Work to complete ->
1. In the sign regulations text, rewrite the paragraph beginning "Wall sign: A sign attached" as a short bulleted list that keeps its main facts.
2. Summarize the sign regulations text in three sentences.

Placement: On private property (off-premises signs require the property owner's permission); cannot be mounted on public/utility structures or located within public rights-of-way or easements.

(5)

Maximum number: One (1) for each fifty (50) feet of street frontage, with a maximum of four (4) signs per lot.

(6)

Duration: From 5:00 p.m. on Friday, until 8:00 a.m. on Monday (weekend only).

Temporary sign: A sign, banner, pennant, valance, inflatable sign or other advertising device constructed of cloth, canvas, light fabric, cardboard, wallboard or other like materials, with or without a frame, and any type of sign that is not permanently attached to the ground, wall or building, and which is intended to be displayed for a short period of time only (i.e., changeable; not permanent). (Also see "promotional signage"). The use of a temporary sign or banner is allowed for one (1) calendar year.

Wall sign: A sign attached to or painted upon a wall surface with the sign facing parallel to and not more than twelve (12) inches from the wall surface. A sign attached to or painted upon an awning/canopy and visible to the exterior shall be considered a wall sign (also see "awning/canopy sign"). Neon (or other gaseous) tubing attached directly to a wall surface shall be considered a "wall sign" when forming a border for the subject matter, when directing attention to the subject matter or when forming letters, logos, symbols or pictorial designs.

(1)

Maximum height: Sign must not extend above the roof line of a building.

(2)

Maximum size/area: Shall not exceed forty (40) square feet, or two (2) times the lineal frontage of the building or store frontage for which such sign is intended, whichever is greater. Such sign shall not have a vertical height exceeding one-third (⅓) the height of the overall wall upon which it is located, with a maximum height of ten (10) feet, nor shall such sign exceed seventy-five (75) percent of the width of such building or store frontage.

(3)

Zoning permitted: In all nonresidential districts.

(4)

Placement: Upon the wall of the building, painted or attached directly to the surface.

(5)

Maximum number: One (1) sign for each business; however, a business that adjoins two (2) streets may have a wall sign for each street it adjoins. The area of the signs shall not exceed the area as outlined in (2) above for each business side. For businesses sharing common wall frontage (i.e., strip shopping center), each business shall be allowed a wall sign with an area not to exceed the area as outlined in B above for each business. Architectural features such as decorative molding or medallions which have words, letters or symbols incorporated into them shall not be counted as a wall sign.

Given data ->
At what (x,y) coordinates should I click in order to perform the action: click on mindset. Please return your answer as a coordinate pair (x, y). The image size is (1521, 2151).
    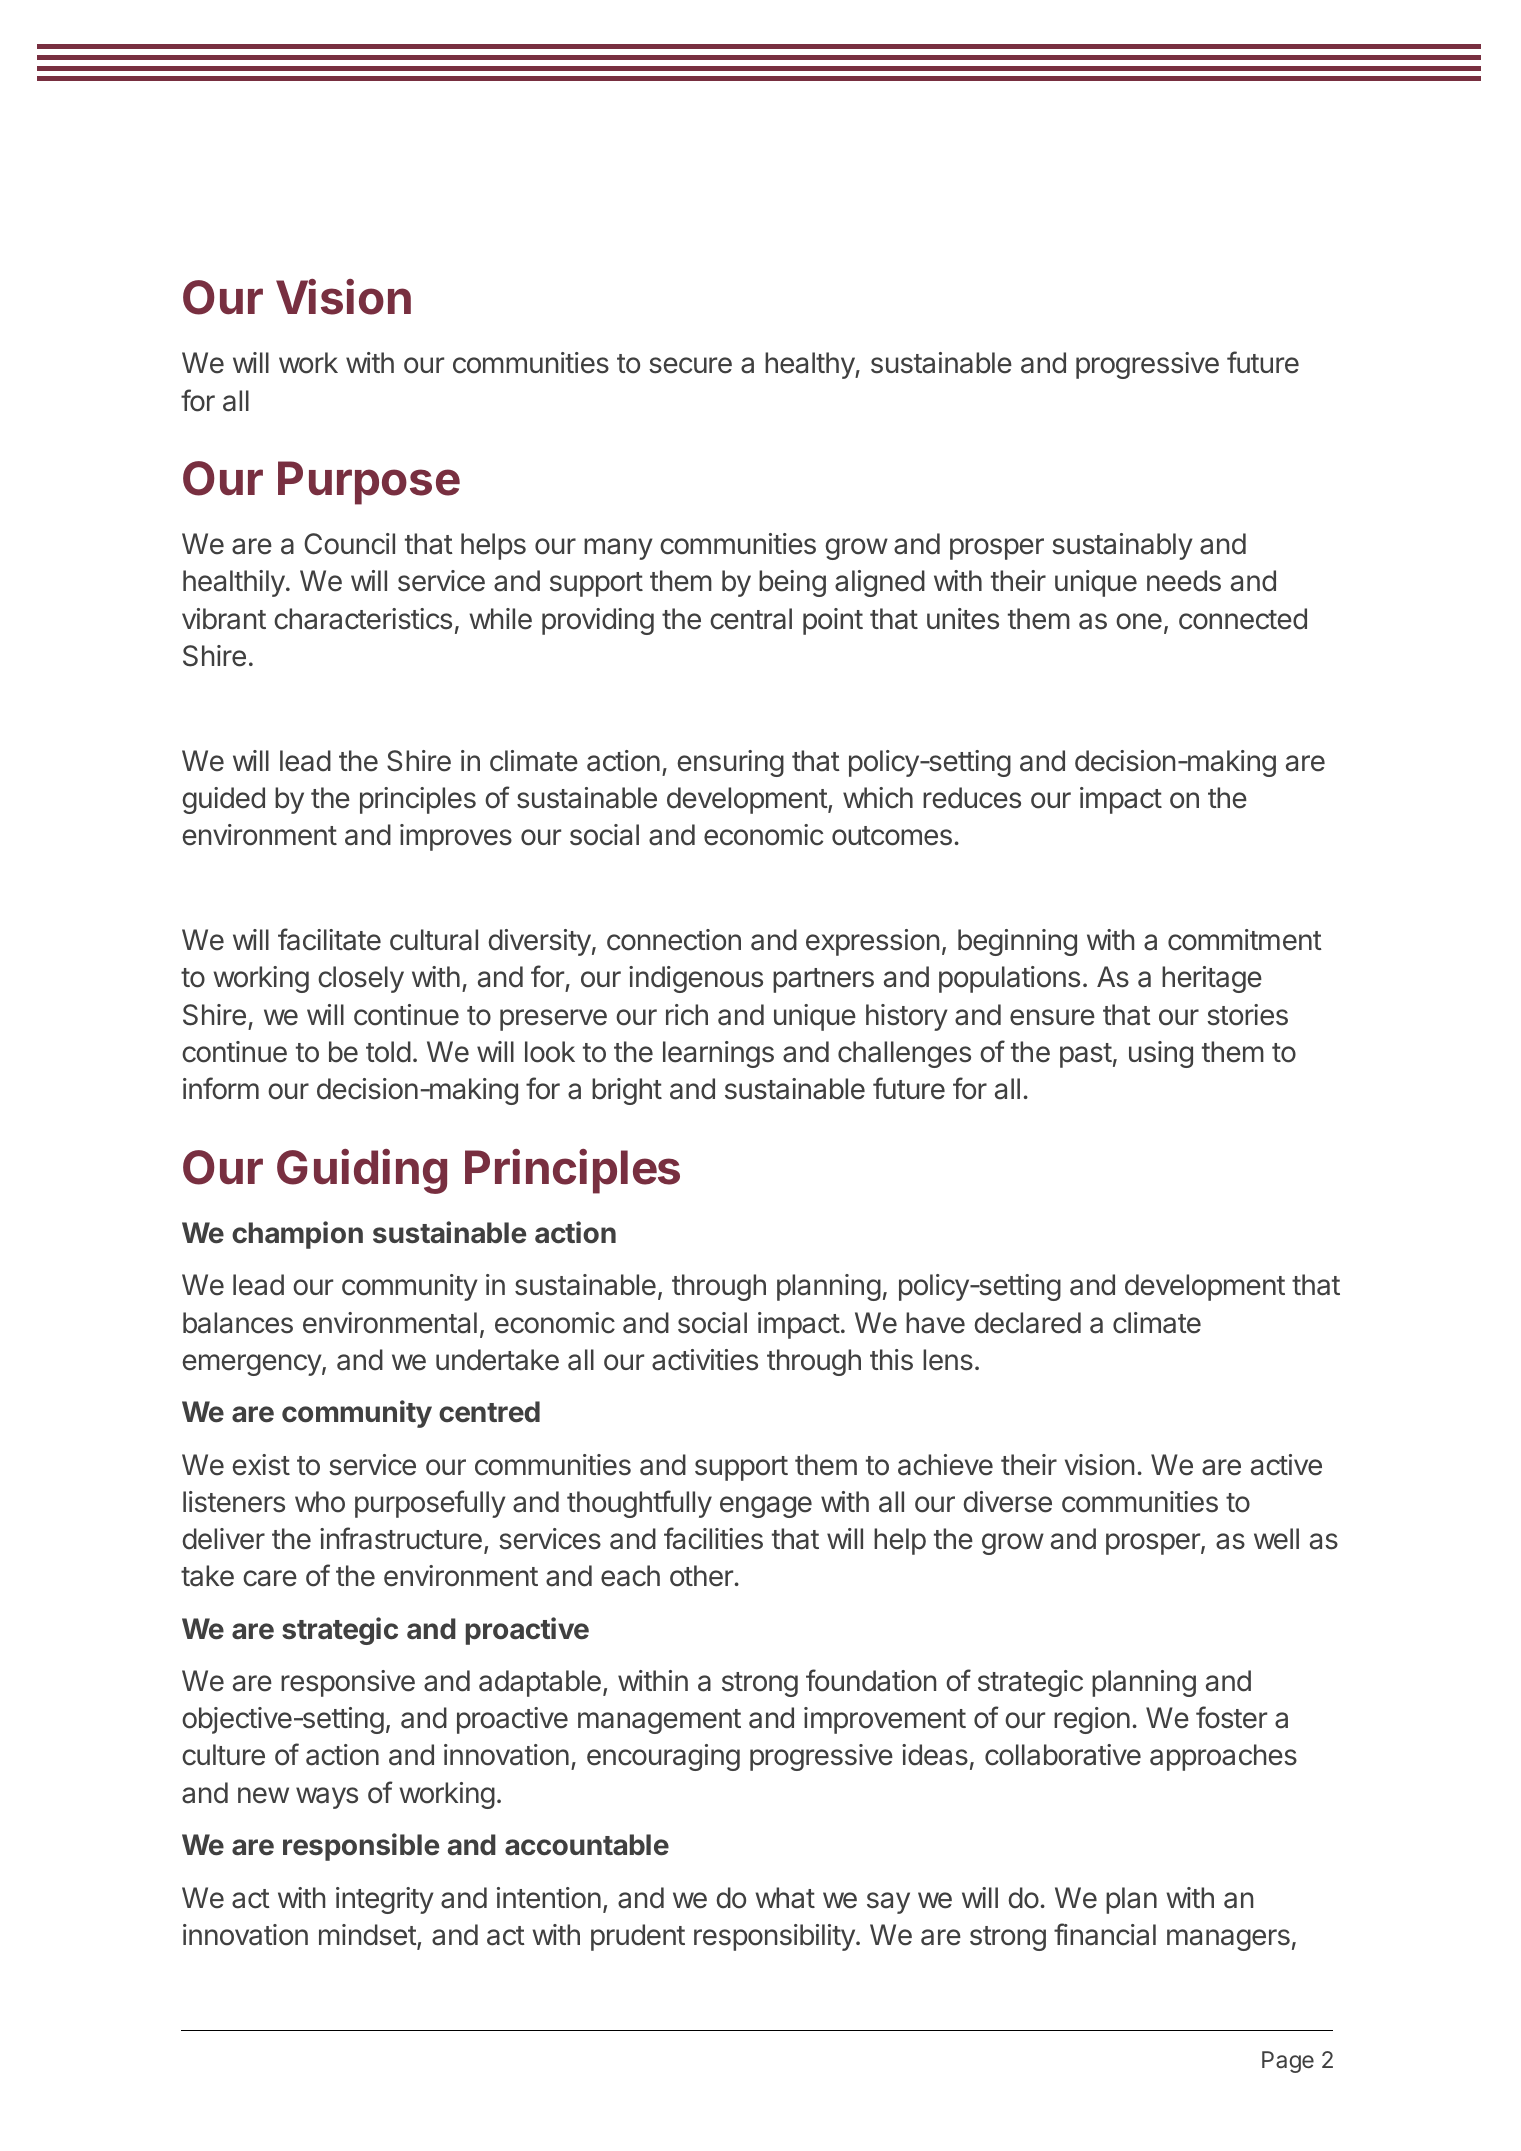
    Looking at the image, I should click on (368, 1936).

Responses to the tasks ->
1.
- A wall sign is attached to or painted on a wall surface, facing parallel to it and no more than 12 inches from it.
- A sign attached to or painted on an awning or canopy and visible from outside counts as a wall sign.
- Neon or other gaseous tubing attached directly to a wall counts as a wall sign when it borders or directs attention to the subject matter, or when it forms letters, logos, symbols, or pictorial designs.

2. Temporary signs are signs, banners, and similar advertising devices made of light materials or not permanently attached, intended for display over a short period only, and their use is allowed for one calendar year. Wall signs are attached to or painted on a wall, parallel to it and within 12 inches of it, and they are permitted in all nonresidential districts. A wall sign may not extend above the roof line or exceed 40 square feet or twice the building or store frontage, whichever is greater, and each business gets one wall sign, though a business adjoining two streets may have one for each street.